Discussion:
cygwin_conv_path POSIX->WIN_A conversion
Corinna Vinschen
2011-11-11 14:46:46 UTC
Permalink
Hi,

today it occured to me that there might be a bug in cygwin_conv_path.
Before I change something to the worse, I thought I should discuss this
first. Here's the problem:

The conversion CCP_POSIX_TO_WIN_A, from POSIX to multibyte native
Windows path, uses the internal sys_wcstombs function to convert the
WCHAR path to multibyte. That means, the destination charset is the
Cygwin charset. So, if Cygwin is operating in default UTF-8, the
resulting Windows path will be in UTF-8 as well.

In most languages, the Windows ANSI charset is NOT UTF-8. So, if the
path gets converted to UTF-8, using the resulting path in a Win32 ANSI
function (CreateFileA or whatever) will fail.

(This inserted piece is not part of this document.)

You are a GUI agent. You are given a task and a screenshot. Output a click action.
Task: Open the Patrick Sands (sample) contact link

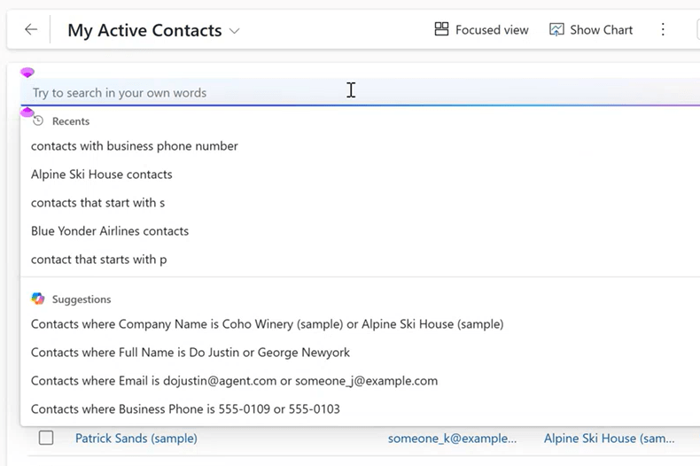[x=136, y=439]
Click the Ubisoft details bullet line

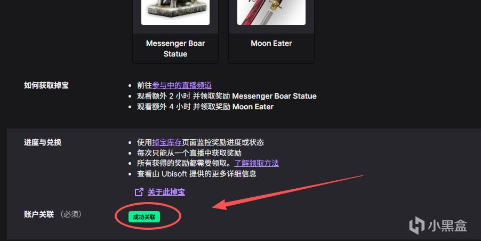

So I was wondering if the CCP_POSIX_TO_WIN_A function shouldn't be
changed so that it converts the pathname to the current ANSI or OEM
charset instead, depending on the value returned by the AreFileApisANSI
function.

I think this would be more correct than converting to the current Cygwin
multibyte charset. The downside is, that this *might* break backward
compatibility. However, if an application converts a Cygwin POSIX path
to a native Windows multibyte path, isn't it always for the sake of
calling a Win32 ANSI function or to submit the path to a native Windows
application?


Corinna
--
Corinna Vinschen Please, send mails regarding Cygwin to
Cygwin Project Co-Leader cygwin AT cygwin DOT com
Red Hat
Eric Blake
2011-11-11 16:27:58 UTC
Permalink
Post by Corinna Vinschen
So I was wondering if the CCP_POSIX_TO_WIN_A function shouldn't be
changed so that it converts the pathname to the current ANSI or OEM
charset instead, depending on the value returned by the AreFileApisANSI
function.
Yes, that sounds right to me,
Post by Corinna Vinschen
I think this would be more correct than converting to the current Cygwin
multibyte charset. The downside is, that this *might* break backward
compatibility. However, if an application converts a Cygwin POSIX path
to a native Windows multibyte path, isn't it always for the sake of
calling a Win32 ANSI function or to submit the path to a native Windows
application?
Precisely for this reason - the only sane reason to convert to native is
to use the resulting string in native calls.
--
Eric Blake eblake-H+wXaHxf7aLQT0dZR+***@public.gmane.org +1-801-349-2682
Libvirt virtualization library http://libvirt.org
Daniel Colascione
2011-11-11 17:02:36 UTC
Permalink
Post by Eric Blake
Precisely for this reason - the only sane reason to convert to native is
to use the resulting string in native calls.
There's really little reason to use WIN_A anyway. The world is unicode these days.
Corinna Vinschen
2011-11-14 10:33:05 UTC
Permalink
Post by Eric Blake
Post by Corinna Vinschen
So I was wondering if the CCP_POSIX_TO_WIN_A function shouldn't be
changed so that it converts the pathname to the current ANSI or OEM
charset instead, depending on the value returned by the AreFileApisANSI
function.
Yes, that sounds right to me,
Post by Corinna Vinschen
I think this would be more correct than converting to the current Cygwin
multibyte charset. The downside is, that this *might* break backward
compatibility. However, if an application converts a Cygwin POSIX path
to a native Windows multibyte path, isn't it always for the sake of
calling a Win32 ANSI function or to submit the path to a native Windows
application?
Precisely for this reason - the only sane reason to convert to native is
to use the resulting string in native calls.
I'm just worried that this would open a can of worms.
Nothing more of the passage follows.